Your instructions:
Below are records; quote them exactly from the first line through the line that contains "Click the petition".

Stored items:
-- Opening Marker --
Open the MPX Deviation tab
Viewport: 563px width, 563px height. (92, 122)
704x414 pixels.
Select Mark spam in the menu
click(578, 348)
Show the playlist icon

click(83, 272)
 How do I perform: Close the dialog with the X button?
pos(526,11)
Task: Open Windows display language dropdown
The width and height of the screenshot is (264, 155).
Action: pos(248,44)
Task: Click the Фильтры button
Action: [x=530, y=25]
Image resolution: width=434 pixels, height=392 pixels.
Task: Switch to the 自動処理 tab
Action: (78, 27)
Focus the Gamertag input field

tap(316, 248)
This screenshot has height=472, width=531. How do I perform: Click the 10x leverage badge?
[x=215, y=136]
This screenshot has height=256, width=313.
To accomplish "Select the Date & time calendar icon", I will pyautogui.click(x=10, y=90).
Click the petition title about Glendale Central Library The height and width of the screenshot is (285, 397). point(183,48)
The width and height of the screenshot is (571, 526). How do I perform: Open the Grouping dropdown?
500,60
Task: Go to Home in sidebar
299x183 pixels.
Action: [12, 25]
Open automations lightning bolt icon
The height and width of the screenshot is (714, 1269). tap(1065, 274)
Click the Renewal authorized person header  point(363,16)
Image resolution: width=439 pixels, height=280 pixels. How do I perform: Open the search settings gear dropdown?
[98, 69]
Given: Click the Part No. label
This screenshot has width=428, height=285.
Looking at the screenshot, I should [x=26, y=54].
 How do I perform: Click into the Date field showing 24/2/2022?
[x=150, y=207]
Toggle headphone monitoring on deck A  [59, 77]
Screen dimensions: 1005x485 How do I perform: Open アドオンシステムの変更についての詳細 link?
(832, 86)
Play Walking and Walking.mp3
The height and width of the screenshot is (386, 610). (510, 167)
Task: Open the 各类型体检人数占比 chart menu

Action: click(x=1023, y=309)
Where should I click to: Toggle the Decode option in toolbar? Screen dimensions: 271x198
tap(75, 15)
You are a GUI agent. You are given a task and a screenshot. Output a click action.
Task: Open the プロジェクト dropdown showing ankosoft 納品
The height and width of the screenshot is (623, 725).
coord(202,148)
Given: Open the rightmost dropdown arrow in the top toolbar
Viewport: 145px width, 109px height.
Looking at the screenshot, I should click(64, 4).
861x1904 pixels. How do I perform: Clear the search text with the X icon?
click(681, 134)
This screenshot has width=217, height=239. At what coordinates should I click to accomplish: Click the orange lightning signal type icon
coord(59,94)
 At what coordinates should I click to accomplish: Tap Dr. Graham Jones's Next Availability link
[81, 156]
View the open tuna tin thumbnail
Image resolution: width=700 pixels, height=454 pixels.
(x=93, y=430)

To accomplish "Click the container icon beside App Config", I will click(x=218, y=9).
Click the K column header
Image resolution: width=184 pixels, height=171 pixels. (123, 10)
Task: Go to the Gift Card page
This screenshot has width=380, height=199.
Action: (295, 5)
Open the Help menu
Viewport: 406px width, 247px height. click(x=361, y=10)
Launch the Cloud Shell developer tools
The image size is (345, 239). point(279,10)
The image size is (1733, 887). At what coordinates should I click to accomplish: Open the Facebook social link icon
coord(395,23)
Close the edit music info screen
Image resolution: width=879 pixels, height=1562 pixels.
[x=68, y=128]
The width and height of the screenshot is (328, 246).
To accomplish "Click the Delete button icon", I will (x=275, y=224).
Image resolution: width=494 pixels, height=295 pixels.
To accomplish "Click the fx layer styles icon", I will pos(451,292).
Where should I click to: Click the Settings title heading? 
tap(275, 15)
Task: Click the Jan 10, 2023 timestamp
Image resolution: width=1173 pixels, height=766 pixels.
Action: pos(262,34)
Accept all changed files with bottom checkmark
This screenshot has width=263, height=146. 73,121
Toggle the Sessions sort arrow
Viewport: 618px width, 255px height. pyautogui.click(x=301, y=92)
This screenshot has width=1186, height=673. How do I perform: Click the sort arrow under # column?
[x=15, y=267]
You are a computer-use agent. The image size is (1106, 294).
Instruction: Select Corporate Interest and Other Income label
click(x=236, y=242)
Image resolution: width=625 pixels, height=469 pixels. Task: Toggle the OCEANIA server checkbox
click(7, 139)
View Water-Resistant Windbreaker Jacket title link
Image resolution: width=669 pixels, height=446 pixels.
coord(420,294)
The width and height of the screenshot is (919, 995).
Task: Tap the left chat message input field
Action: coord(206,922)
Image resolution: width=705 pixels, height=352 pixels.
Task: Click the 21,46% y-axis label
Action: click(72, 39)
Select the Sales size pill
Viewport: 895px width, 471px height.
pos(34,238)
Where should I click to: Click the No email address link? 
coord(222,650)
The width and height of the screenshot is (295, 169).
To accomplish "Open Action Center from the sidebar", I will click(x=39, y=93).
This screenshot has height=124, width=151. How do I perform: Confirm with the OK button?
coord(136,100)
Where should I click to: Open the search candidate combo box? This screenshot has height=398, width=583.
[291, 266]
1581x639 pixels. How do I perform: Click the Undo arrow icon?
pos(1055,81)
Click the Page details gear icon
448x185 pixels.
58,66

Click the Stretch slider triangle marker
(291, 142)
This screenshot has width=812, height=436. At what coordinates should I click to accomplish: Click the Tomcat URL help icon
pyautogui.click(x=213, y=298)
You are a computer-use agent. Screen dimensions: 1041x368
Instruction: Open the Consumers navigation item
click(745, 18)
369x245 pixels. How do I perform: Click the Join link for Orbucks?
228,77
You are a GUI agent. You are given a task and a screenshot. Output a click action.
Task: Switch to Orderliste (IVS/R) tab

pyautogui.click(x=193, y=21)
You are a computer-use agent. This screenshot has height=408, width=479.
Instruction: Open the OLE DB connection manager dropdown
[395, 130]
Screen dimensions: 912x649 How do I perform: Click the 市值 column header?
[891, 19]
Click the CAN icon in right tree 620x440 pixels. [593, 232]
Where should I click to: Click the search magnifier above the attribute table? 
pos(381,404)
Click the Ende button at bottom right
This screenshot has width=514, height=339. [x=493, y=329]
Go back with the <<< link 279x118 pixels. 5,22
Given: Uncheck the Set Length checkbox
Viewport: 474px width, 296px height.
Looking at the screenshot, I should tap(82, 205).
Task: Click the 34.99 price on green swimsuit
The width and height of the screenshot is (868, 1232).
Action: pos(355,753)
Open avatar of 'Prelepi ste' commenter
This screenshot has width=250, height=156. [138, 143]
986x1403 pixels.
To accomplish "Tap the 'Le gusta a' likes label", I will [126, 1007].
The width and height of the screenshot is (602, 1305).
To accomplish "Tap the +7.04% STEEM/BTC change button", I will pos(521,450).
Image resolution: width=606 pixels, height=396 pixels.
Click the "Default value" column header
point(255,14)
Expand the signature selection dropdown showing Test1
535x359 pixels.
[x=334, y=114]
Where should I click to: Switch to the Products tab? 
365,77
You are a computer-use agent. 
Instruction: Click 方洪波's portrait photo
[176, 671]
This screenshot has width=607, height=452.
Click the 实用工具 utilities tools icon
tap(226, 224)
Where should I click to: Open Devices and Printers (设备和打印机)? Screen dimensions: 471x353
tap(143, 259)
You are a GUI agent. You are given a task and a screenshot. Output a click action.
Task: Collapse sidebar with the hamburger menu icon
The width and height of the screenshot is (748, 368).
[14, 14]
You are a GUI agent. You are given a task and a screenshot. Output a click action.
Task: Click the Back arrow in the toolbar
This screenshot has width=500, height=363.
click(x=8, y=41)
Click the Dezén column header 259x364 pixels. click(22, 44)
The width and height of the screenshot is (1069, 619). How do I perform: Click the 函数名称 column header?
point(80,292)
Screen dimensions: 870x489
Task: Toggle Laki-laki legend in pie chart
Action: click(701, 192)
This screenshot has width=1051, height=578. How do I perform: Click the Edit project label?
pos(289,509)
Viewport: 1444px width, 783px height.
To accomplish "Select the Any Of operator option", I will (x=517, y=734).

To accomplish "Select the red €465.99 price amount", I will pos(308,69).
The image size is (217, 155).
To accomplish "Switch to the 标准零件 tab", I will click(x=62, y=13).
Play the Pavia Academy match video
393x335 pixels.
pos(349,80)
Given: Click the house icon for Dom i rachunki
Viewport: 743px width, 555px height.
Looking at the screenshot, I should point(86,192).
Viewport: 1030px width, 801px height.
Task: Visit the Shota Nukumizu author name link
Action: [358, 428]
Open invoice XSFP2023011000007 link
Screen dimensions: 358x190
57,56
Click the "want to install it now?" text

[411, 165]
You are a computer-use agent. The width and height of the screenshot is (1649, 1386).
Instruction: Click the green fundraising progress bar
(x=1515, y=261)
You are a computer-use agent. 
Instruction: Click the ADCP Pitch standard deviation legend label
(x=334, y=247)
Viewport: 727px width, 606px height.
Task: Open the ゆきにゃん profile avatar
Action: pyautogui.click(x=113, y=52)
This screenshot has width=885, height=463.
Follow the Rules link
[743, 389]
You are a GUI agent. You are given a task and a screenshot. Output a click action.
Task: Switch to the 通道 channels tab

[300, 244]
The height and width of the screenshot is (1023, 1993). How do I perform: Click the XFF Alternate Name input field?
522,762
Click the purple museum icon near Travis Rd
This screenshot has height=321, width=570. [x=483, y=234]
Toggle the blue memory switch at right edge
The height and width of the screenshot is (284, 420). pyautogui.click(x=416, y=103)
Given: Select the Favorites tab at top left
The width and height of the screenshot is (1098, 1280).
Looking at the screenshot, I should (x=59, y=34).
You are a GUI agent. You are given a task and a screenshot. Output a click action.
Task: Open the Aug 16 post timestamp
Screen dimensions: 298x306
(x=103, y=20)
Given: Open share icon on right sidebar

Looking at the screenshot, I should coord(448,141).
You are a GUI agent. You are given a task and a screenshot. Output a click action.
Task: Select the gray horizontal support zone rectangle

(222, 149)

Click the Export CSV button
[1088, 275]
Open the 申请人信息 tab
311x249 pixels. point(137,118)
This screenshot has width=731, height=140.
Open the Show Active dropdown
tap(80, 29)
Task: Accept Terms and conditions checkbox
-- Closing Marker --
Worked solution:
Open the MPX Deviation tab
Viewport: 563px width, 563px height. (92, 122)
704x414 pixels.
Select Mark spam in the menu
click(578, 348)
Show the playlist icon

click(83, 272)
 How do I perform: Close the dialog with the X button?
pos(526,11)
Task: Open Windows display language dropdown
The width and height of the screenshot is (264, 155).
Action: pos(248,44)
Task: Click the Фильтры button
Action: [x=530, y=25]
Image resolution: width=434 pixels, height=392 pixels.
Task: Switch to the 自動処理 tab
Action: (78, 27)
Focus the Gamertag input field

tap(316, 248)
This screenshot has height=472, width=531. How do I perform: Click the 10x leverage badge?
[x=215, y=136]
This screenshot has height=256, width=313.
To accomplish "Select the Date & time calendar icon", I will pyautogui.click(x=10, y=90).
Click the petition title about Glendale Central Library The height and width of the screenshot is (285, 397). point(183,48)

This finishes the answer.